The relationship between shared leadership, teacher self-efficacy, and student achievement

Anjanette Fuller Zinke, University of Southern Mississippi


Decisions about ways to improve student achievement have been of concern over the years (Reeves, 2011). Multiple reforms have been attempted (Evers, 2000; Marzano, 2000), but researchers have differed in viewpoints on their effectiveness (Jennings & Rentner, 2006; Rose, 20 I 0). State test scores in Mississippi have not risen to levels mandated by the No Child Left Behind Act (2001), and waivers have brought new challenges to districts (Ravitch, 2012). Administrators have to focus their attention in areas other than new programs and new personnel to correct the path of education (Coburn, 2001; Hargreaves & Macmillan, 1995; Sledge & Moorehead, 2006). This study's purpose was to determine the relationship between shared leadership, teacher self-efficacy, and student achievement. Quantitative research was utilized to determine a relationship between distributed leadership dimensions and teacher self-efficacy, between teacher self-efficacy and student achievement, and to examine differences in principals' and teachers' perceptions of leadership. Results revealed a small to moderately significant relationship between the dimensions of distributed leadership and the sub scales of teacher self-efficacy, but no significant correlation between teacher self-efficacy and student achievement as measured by the MCT2 scores.
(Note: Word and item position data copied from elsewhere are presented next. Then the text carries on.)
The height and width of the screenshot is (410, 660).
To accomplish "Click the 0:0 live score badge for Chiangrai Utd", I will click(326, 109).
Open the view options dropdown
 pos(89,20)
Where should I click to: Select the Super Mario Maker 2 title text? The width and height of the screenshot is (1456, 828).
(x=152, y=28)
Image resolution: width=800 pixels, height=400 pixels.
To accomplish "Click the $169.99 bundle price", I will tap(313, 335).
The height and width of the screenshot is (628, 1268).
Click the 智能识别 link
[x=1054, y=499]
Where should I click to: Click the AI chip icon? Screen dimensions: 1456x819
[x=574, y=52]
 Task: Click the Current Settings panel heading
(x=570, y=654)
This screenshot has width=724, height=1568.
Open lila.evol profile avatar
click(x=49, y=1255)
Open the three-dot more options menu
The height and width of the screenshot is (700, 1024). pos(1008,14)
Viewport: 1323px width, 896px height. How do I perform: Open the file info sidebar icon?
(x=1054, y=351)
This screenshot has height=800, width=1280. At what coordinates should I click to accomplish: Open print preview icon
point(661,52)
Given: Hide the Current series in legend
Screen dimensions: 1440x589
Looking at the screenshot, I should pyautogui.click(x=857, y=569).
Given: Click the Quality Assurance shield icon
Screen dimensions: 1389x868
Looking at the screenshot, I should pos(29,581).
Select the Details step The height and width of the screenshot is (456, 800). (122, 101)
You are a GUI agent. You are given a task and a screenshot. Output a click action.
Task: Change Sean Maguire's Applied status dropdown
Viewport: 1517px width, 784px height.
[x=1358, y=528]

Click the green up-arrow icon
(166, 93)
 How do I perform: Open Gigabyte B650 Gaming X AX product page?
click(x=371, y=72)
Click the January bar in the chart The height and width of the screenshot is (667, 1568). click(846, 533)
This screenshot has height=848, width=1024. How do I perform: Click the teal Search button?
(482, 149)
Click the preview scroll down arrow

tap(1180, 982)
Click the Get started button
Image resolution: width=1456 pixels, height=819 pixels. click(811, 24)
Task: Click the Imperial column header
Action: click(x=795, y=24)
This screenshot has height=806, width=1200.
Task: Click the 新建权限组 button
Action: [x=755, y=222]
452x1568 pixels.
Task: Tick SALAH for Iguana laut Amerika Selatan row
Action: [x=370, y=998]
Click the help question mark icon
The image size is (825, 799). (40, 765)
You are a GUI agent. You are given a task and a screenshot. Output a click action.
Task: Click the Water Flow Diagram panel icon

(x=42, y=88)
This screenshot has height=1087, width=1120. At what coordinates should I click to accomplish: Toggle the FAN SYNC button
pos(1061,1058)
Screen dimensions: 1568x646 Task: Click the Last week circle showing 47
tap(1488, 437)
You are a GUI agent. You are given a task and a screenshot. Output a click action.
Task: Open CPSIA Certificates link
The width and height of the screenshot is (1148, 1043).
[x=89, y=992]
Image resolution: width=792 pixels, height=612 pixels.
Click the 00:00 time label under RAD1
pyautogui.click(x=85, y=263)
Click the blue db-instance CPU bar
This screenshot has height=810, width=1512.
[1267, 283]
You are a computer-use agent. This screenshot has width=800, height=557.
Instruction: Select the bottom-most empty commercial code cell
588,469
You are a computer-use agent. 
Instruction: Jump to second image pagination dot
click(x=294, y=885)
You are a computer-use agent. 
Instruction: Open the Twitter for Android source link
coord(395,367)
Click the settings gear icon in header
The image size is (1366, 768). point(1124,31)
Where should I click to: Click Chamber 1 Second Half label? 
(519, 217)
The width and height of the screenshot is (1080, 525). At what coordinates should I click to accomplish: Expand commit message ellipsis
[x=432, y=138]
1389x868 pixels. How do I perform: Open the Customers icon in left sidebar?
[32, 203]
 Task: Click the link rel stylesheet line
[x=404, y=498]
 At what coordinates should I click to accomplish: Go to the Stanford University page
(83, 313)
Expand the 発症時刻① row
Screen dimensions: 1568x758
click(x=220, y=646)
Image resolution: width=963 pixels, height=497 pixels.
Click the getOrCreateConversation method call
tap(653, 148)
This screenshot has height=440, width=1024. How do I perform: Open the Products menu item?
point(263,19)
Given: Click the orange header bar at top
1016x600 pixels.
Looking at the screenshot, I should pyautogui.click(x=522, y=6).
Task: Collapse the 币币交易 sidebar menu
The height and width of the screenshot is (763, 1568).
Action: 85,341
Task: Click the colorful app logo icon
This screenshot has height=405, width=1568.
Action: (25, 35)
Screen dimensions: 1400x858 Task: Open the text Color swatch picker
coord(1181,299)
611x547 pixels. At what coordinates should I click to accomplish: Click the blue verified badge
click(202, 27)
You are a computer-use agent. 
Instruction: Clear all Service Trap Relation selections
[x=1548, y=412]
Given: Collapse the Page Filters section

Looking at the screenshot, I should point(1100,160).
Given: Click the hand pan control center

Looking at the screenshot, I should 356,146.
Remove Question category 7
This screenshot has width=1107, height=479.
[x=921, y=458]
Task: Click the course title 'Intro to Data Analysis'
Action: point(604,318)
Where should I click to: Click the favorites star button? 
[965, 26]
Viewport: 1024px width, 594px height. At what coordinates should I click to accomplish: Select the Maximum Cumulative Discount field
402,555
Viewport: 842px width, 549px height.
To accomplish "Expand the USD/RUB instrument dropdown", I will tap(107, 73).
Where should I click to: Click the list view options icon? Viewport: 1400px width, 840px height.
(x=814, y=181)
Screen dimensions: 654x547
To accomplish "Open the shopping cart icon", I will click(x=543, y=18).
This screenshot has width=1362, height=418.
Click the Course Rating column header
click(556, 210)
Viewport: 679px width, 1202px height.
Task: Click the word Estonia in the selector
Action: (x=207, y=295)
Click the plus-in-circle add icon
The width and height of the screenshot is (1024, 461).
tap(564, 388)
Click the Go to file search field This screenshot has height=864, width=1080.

There was no significant difference between administrator and teacher perceptions of leadership in the three dimensions of mission, culture, or leadership. A significant difference was found for the dimension of shared responsibility. In a time of increasing accountability, school staff have to consider leadership methods that move away from the top-down, singular approaches of the past (Angelle, 2010). Although the literature provides evidence of a positive connection between teacher self-efficacy, shared leadership and student achievement (Copeland, 2003), the results of this study did not reflect the same connection. This study did, however, indicate a positive correlation between shared leadership and teacher self-efficacy.